Task directions.
Say how many lines in the data below contain the word "computer", and give no other text.

Pixel coordinate grounding data.
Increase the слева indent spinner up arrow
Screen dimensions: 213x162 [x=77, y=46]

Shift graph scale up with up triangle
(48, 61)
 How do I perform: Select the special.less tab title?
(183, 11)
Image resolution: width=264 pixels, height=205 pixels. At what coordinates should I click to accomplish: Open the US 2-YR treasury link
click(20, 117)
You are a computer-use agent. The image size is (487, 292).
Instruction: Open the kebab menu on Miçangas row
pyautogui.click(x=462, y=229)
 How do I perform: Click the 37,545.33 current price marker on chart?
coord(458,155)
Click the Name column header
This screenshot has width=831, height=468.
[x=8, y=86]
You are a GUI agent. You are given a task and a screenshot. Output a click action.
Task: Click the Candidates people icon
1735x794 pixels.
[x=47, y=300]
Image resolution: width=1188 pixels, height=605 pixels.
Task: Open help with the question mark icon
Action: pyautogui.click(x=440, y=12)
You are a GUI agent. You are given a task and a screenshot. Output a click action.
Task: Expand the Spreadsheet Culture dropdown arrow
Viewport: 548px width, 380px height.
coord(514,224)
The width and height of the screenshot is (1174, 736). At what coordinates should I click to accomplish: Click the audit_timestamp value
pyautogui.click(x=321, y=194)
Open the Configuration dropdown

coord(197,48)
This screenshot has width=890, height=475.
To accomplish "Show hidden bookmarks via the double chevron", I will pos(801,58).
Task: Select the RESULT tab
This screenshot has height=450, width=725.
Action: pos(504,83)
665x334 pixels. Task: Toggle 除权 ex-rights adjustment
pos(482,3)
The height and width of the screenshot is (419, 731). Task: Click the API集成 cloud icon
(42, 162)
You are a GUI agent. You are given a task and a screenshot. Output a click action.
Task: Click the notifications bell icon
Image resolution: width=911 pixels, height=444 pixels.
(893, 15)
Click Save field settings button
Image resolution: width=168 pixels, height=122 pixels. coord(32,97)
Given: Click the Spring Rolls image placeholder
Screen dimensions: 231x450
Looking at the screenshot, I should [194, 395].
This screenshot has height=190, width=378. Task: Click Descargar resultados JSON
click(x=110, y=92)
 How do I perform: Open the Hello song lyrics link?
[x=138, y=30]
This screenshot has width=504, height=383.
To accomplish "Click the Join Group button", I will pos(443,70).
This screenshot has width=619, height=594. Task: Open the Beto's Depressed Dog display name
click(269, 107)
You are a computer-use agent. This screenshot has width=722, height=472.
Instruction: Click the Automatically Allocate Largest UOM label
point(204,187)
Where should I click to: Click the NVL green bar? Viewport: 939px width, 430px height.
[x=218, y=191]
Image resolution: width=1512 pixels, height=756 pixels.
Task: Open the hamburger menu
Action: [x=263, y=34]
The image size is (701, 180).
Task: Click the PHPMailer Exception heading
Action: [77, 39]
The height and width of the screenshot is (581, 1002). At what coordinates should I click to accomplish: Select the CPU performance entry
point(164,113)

Output.
2